La politica, diceva Paolo VI, è la più alta forma di carità. Pia illusione, vien da dire osservando il panorama lunare della politica occidentale – quella di Russia e Cina non è politica: si chiama dittatura – nell’era della Rete. Le ridicolaggini del teatrino italiano sono al surreale. Tra grillini allo stremo, armati solo di una supponenza impotente e della miracolosa personale credibilità di un premier come Giuseppe Conte – da essi designato ma del tutto autonomo – e un Pd sbandato nella nebbia della confusione dei programmi e delle frizioni interne e con i compagni di strada renziani, la maggioranza ha la strada forse ancora lunga, ma sostanzialmente cieca come il più breve dei vicoli.
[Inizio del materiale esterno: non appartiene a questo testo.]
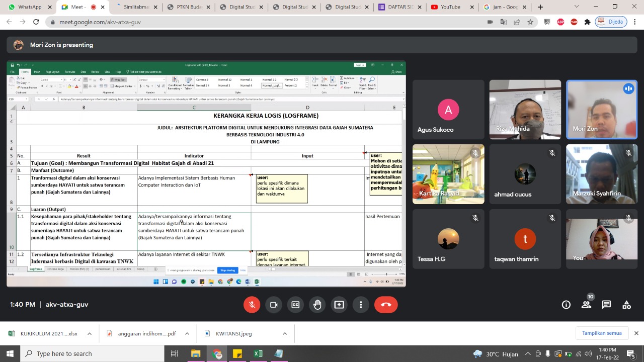Turn on closed captions
644x362 pixels.
coord(295,305)
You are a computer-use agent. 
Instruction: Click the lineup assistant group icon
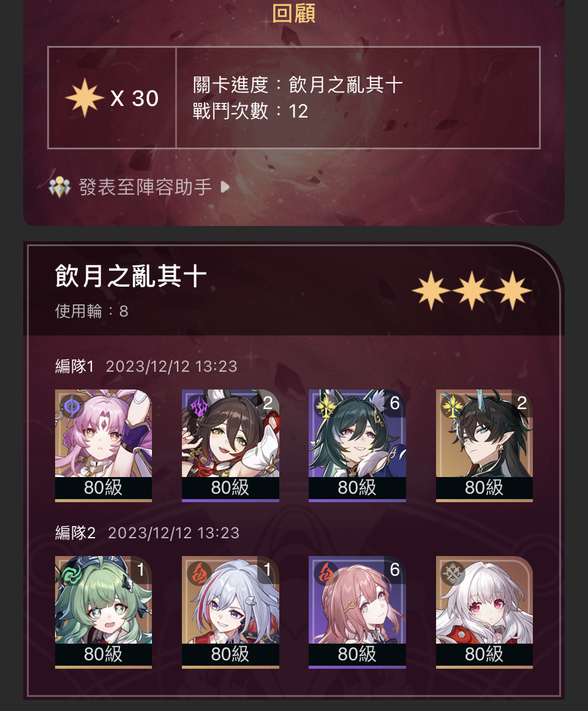(x=60, y=187)
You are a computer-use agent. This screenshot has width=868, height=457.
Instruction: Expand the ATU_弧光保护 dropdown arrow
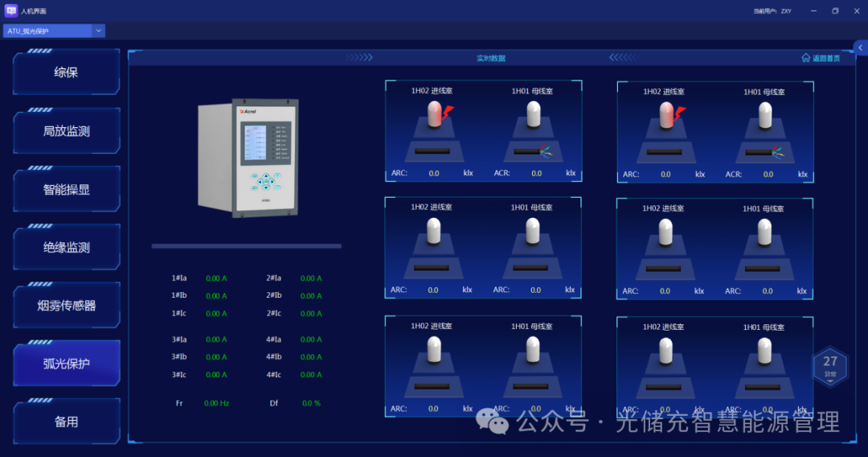(99, 31)
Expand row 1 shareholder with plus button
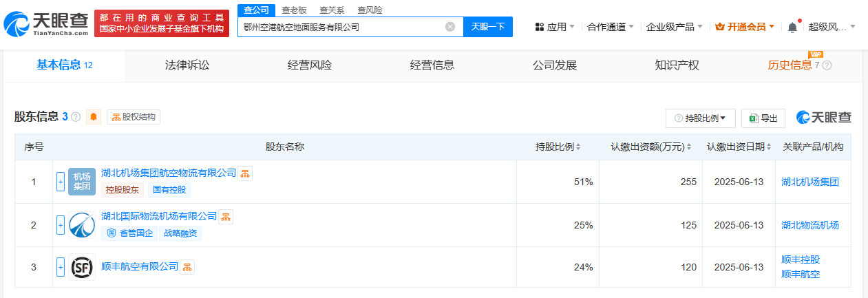Screen dimensions: 868x298 (61, 182)
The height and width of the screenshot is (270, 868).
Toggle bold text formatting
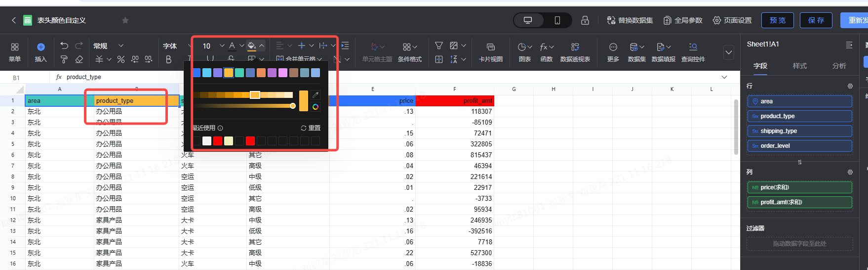(x=169, y=59)
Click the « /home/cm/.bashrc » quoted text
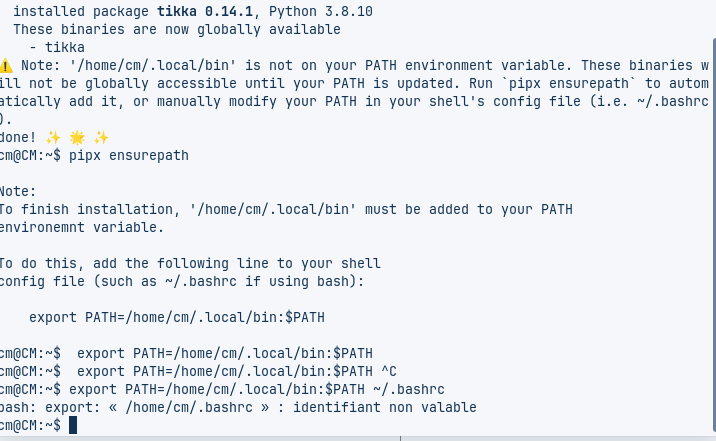Screen dimensions: 716x441 point(189,407)
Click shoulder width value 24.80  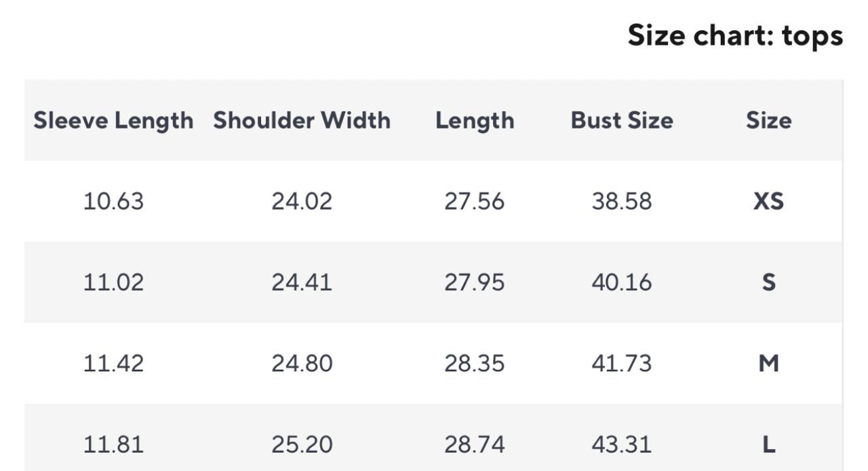302,363
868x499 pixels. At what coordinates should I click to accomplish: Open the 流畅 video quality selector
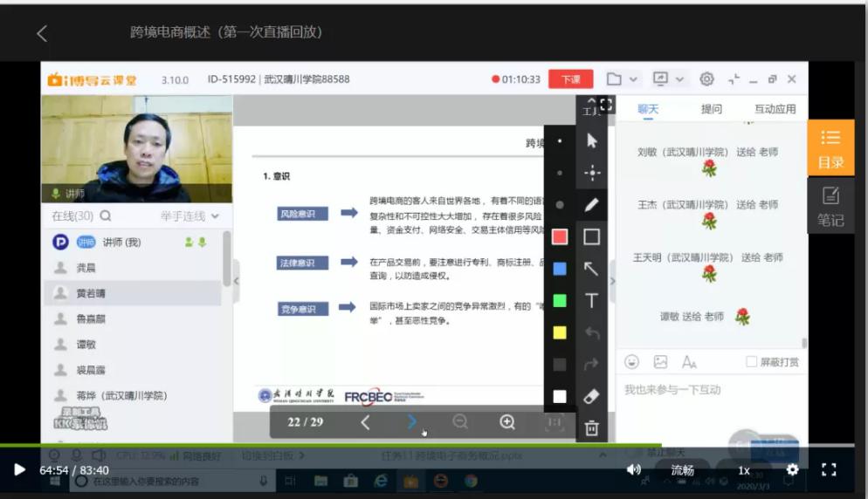click(683, 470)
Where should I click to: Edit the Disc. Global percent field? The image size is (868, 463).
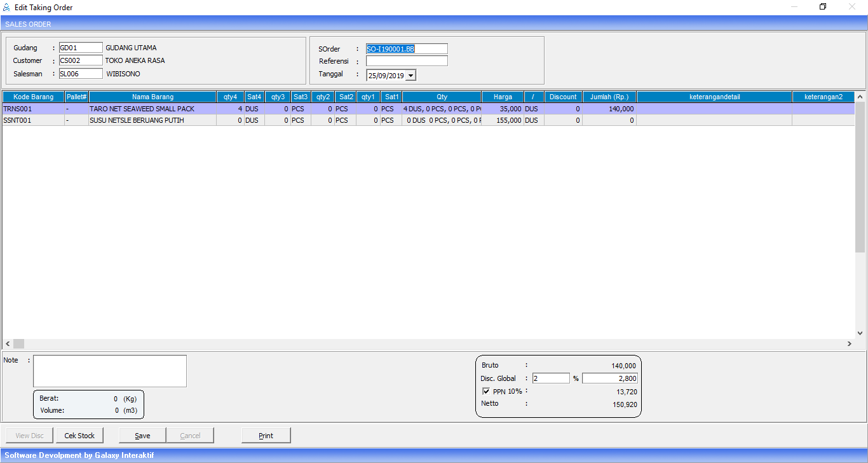(x=550, y=378)
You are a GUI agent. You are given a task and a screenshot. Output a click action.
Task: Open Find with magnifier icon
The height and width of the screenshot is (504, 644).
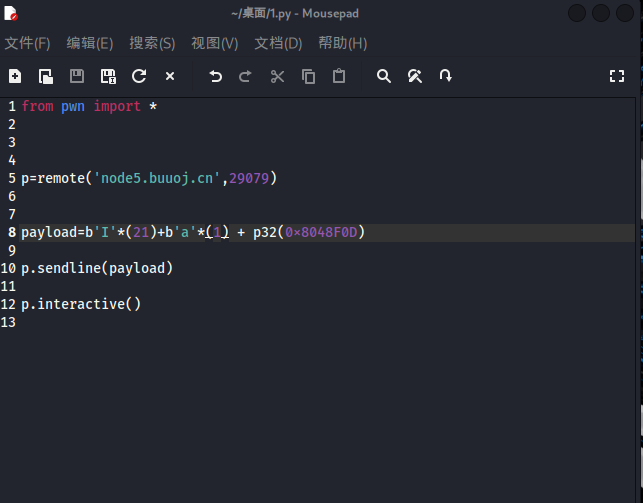[x=384, y=76]
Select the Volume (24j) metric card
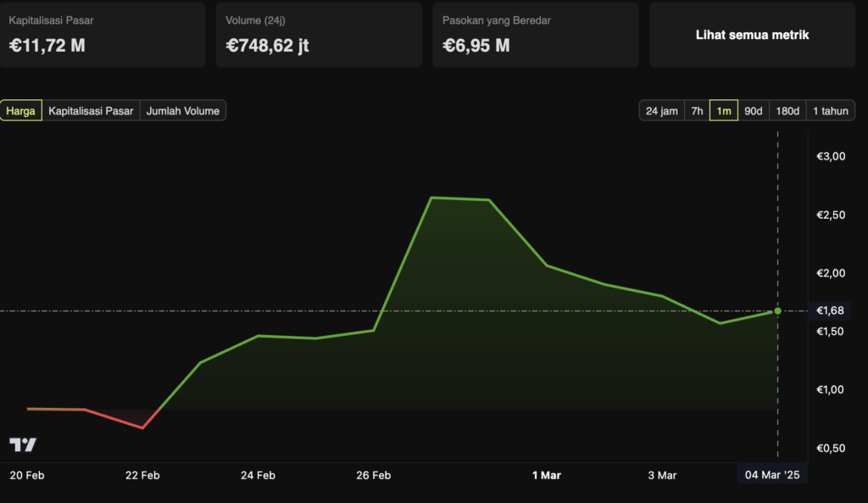The image size is (868, 503). point(318,35)
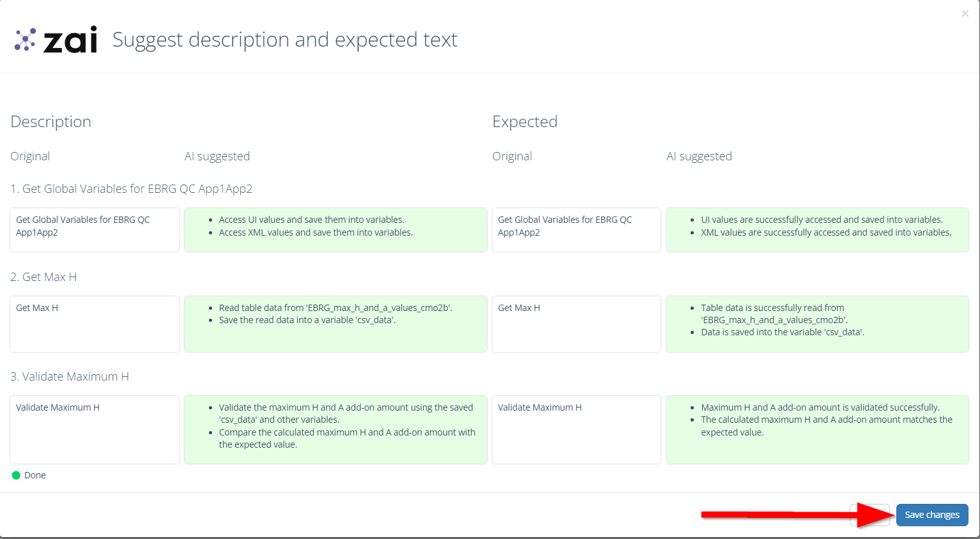Pick AI suggested expected text 'validated successfully'
Image resolution: width=980 pixels, height=539 pixels.
pyautogui.click(x=817, y=430)
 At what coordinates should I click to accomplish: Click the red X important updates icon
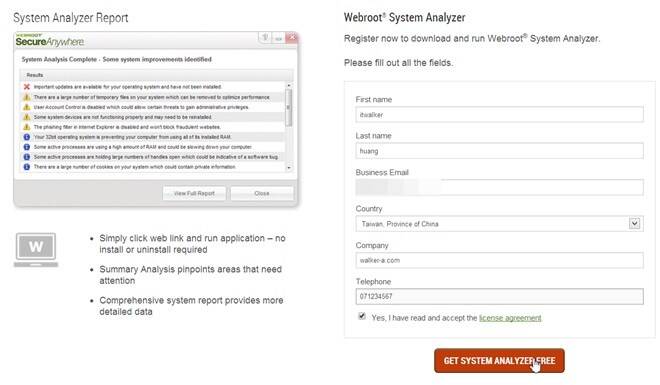27,87
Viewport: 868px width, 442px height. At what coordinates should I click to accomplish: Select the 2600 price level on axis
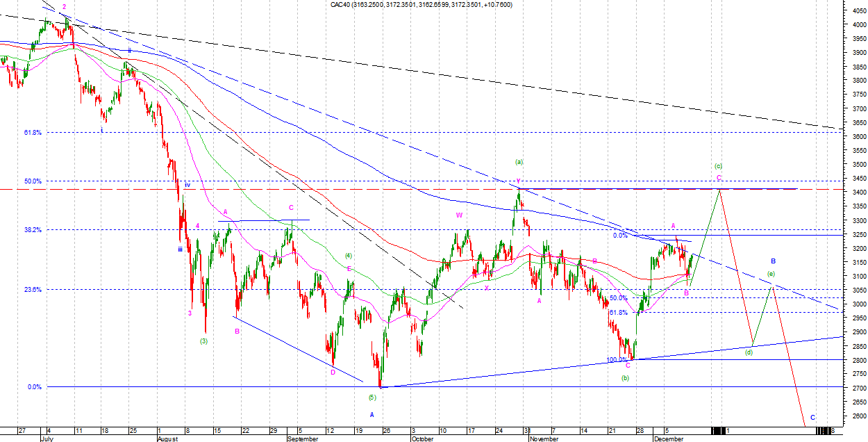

L’opposizione continua a interrogarsi da ormai dieci anni sull’eredità impossibile di Berlusconi e sulla vocazione ultima dell’attor giovane, Salvini, tra segnali di moderazione e persistenti derive oltranziste.
In mezzo, un mare di chiacchiere e di promesse vane, infattibili, in mancanza di soldi veri e di burocrazia efficiente. L’elenco sarebbe sterminato: infrastrutture millantate e inattuate, investimenti a parole, commissariamenti infiniti, impasse economiche gravissime, una totale incapacità gestionale.
Non che nel resto del mondo le cose vadano assai meglio, però: tra le inedite fibrillazioni politiche dei tedeschi, infuriati a dispetto del benessere, le gaffe seriali di Macron, in una tensione sociale senza precedenti da decenni in Francia, e infine la corsa alle presidenziali americane, dove tra i democratici svettano solo ultrasettantenni di dubbio curriculum e confusa vocazione, mentre il becerissimo Trump sembra lanciato alla riconferma.
Ma l’Italia cresce meno di tutti gli altri. Quindi soffre di più. Se questa è la politica dei tweet e del populismo – sia quello incolto che quello chic – il peso reale dello sviluppo economico e dei suoi problemi grava più direttamente sulle spalle delle imprese. Senza mediazioni e sostegni.
La corsa alla presidenza di Confindustria, dopo l’ottimo quadriennio di Vincenzo Boccia, è dunque assolutamente cruciale. è come se la categoria fosse chiamata a un ruolo politico più diretto: non perché gli imprenditori debbano scendere in politica – c’è chi ci ha provato e non è stato il massimo – ma perché dalla proposta è forse ora di passare a proteste e pressioni più severe e incisive, nel solco peraltro già aperto da Boccia. Quello del presidente di Confindustria è dunque ormai un lavoro a tempo pieno. Come ha saputo svolgerlo Carlo Bonomi in Assolombarda, da sempre il cuore e la mente dell’imprenditoria nazionale. Ma anche Licia Mattioli, che a Roma ha ben promosso le attività confindustriali per l’internazionalizzazione.
È un lavoro che richiede “soft skill”, idee chiare, leadership e capacità negoziali spiccate. Richiede la capacità di non essere divisivi. Richiede la sensibilità di “leggere” le esigenze dell’impresa e della società a tutto tondo, non soltanto nella logica della grande industria ma anche delle imprese medio piccole e dei servizi. Richiede la determinazione a tenere coesi i territori, valorizzando al massimo anche il Sud, ma anche perseguendo quella meritocrazia tra persone e comunità che non è mai stata abbastanza valorizzata in Italia.
L’obiettivo è ottenere regole semplici, meno vincoli, un fisco equo, più investimenti infrastrutturali. Tutto quanto può creare le condizioni per la crescita. Una giustizia giusta, tra l’altro e prima di molto altro, e non interminabile come vorrebbero i fautori del “fine prescrizione: mai”.
E più spazio al ruolo dei corpi intermedi, delle categorie professionali con le loro competenze, dei manager, della famosa società civile che da troppi anni viene presa per il naso. Poi che la politica trovi la sua quadra resta comunque una priorità. Ma è ancor più cruciale che nel frattempo l’impresa non rimanga ferma per colpa del Palazzo.